**TO DO**: At the line with "Toggle Sunday in the On day selector", start transcribing; stop after the last line of the data below. Keep it exact and leave pictures out.

**Stored items**:
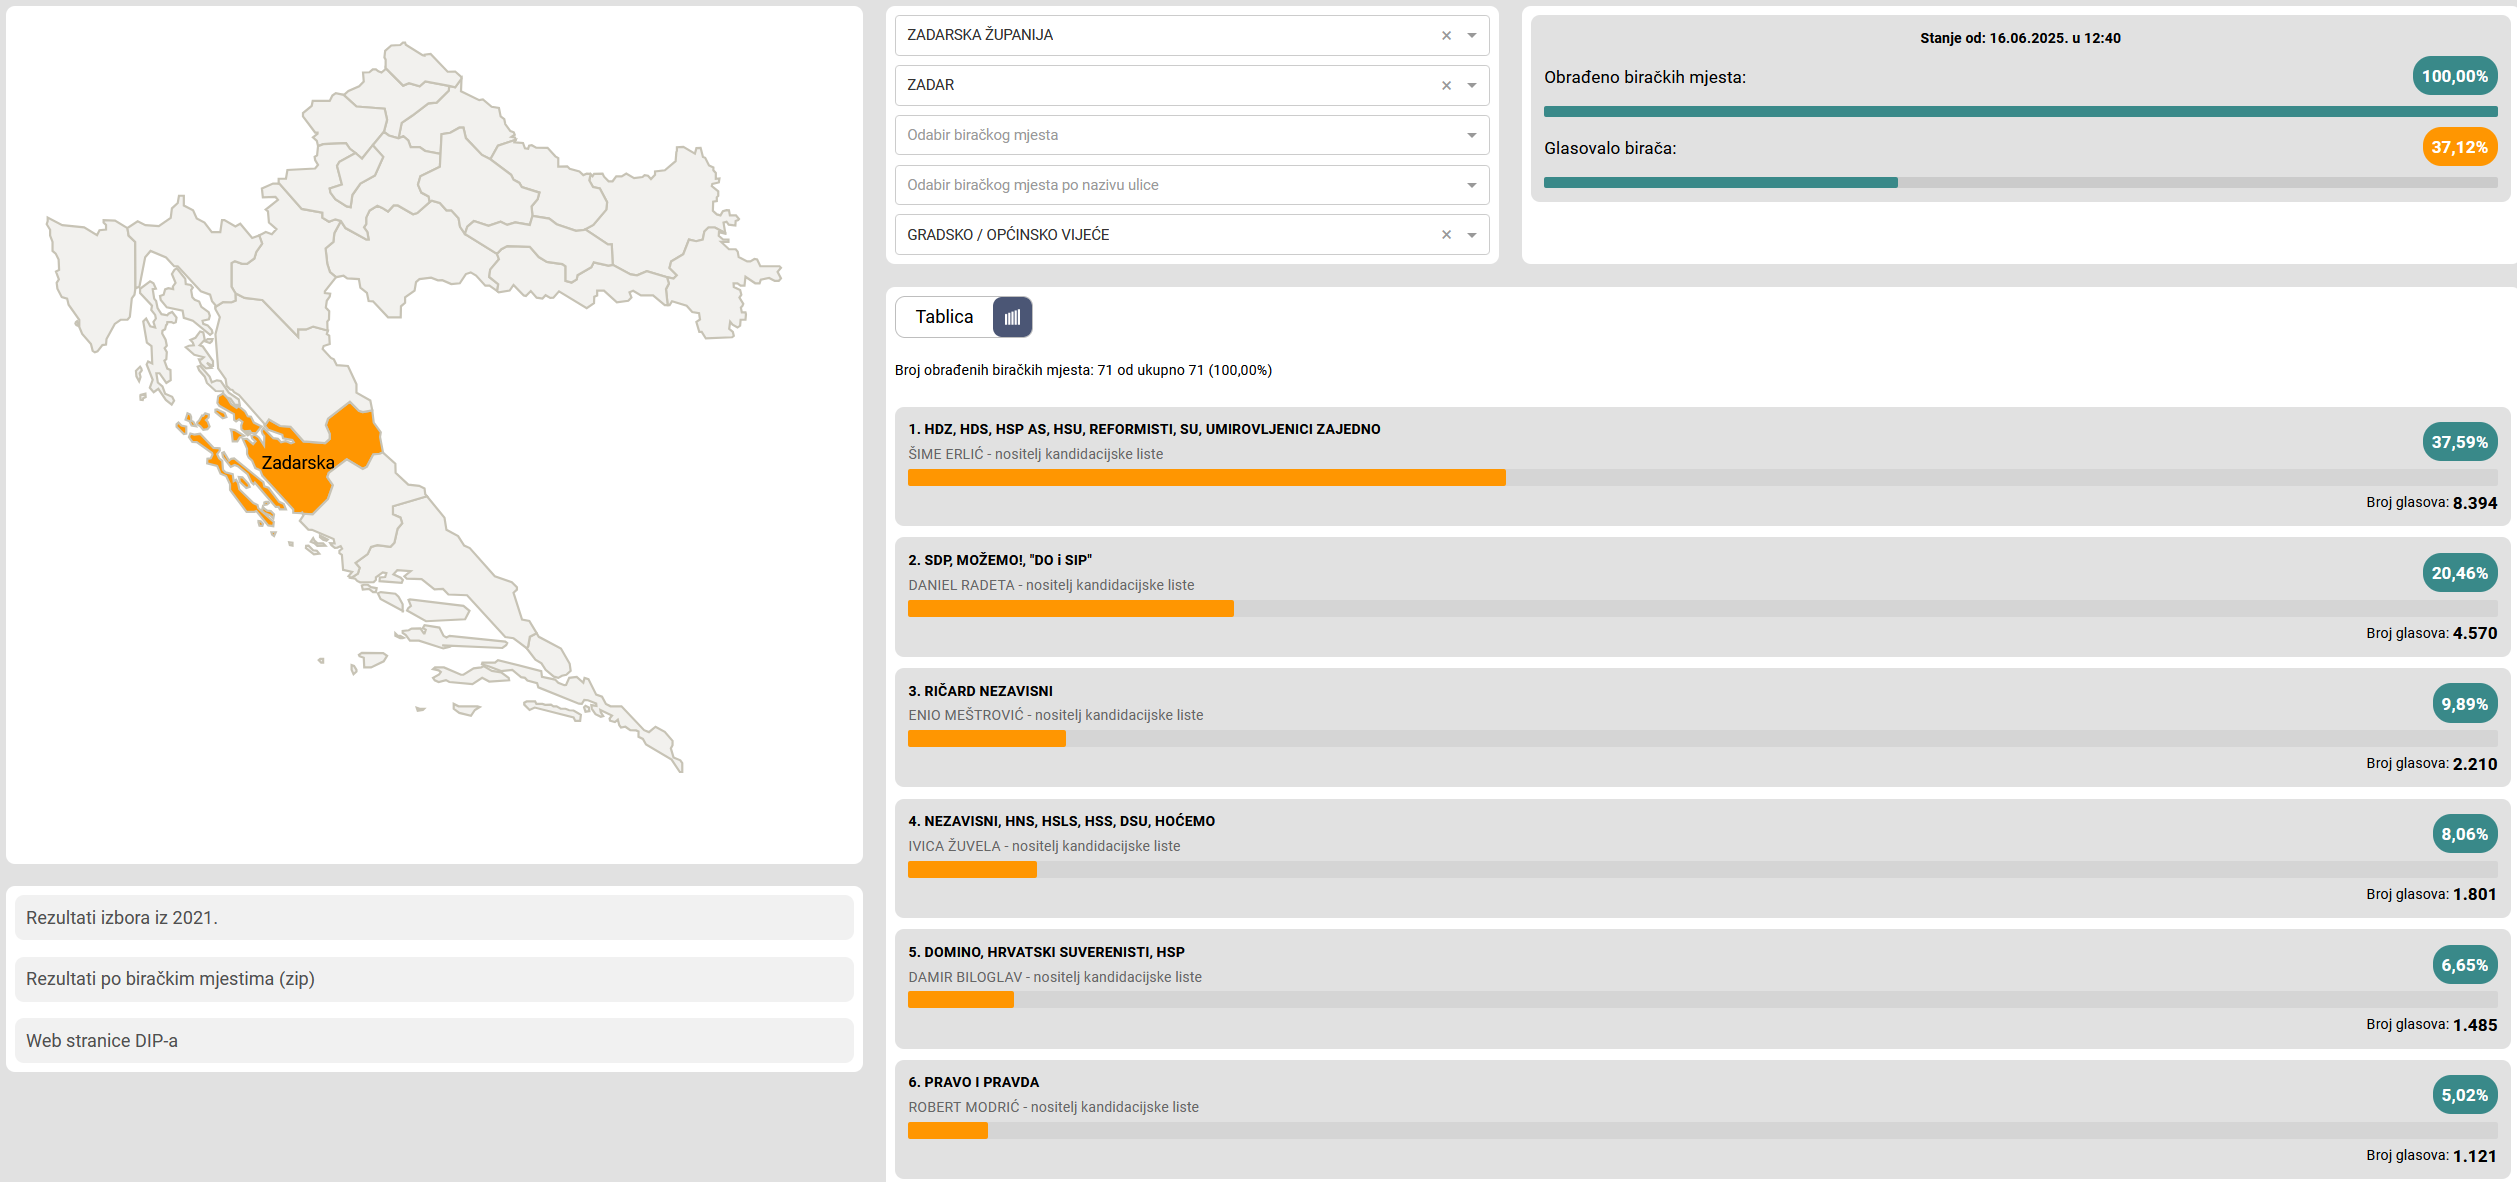Select the SDP, MOŽEMO! list result row
The image size is (2517, 1182).
[1702, 597]
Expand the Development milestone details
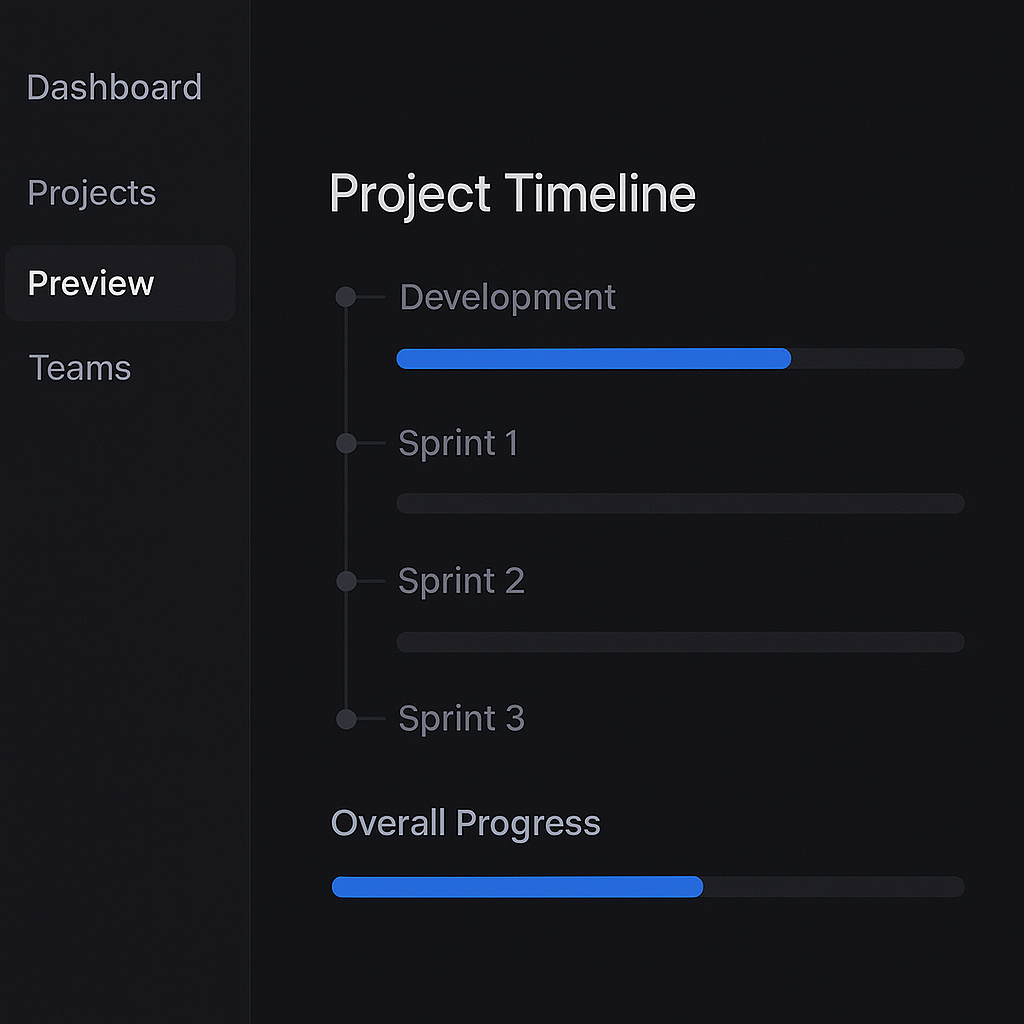The width and height of the screenshot is (1024, 1024). point(507,297)
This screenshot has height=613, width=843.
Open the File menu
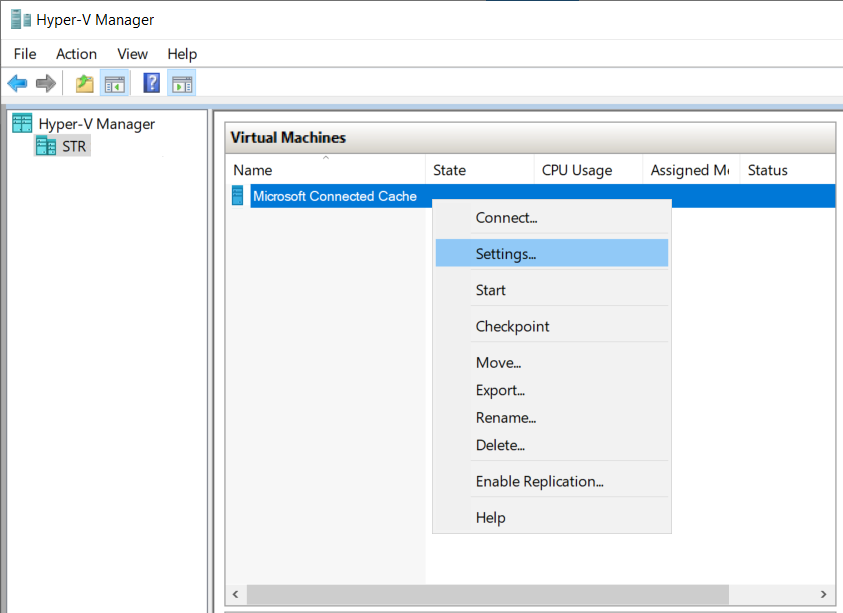coord(25,54)
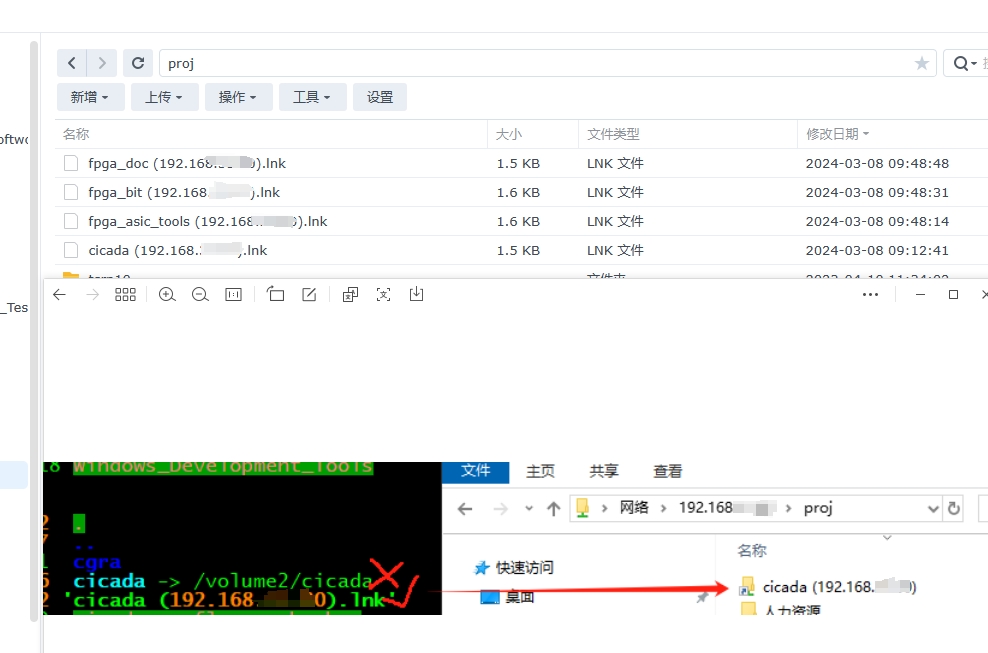Expand the 上传 dropdown
This screenshot has width=988, height=653.
pyautogui.click(x=164, y=97)
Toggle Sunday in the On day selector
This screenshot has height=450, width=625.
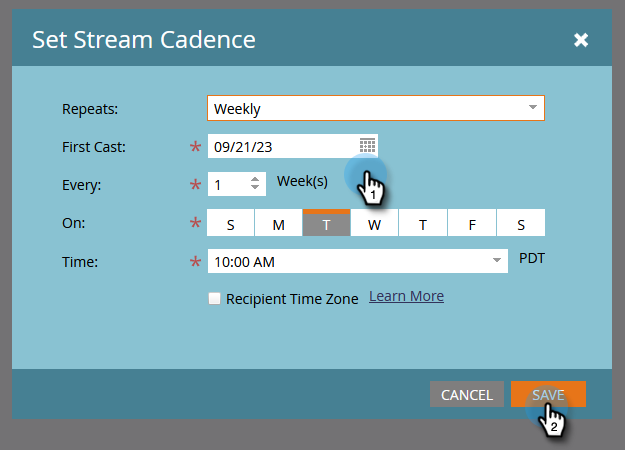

**SOLUTION TO THE EXERCISE**:
Toggle Sunday in the On day selector
This screenshot has height=450, width=625.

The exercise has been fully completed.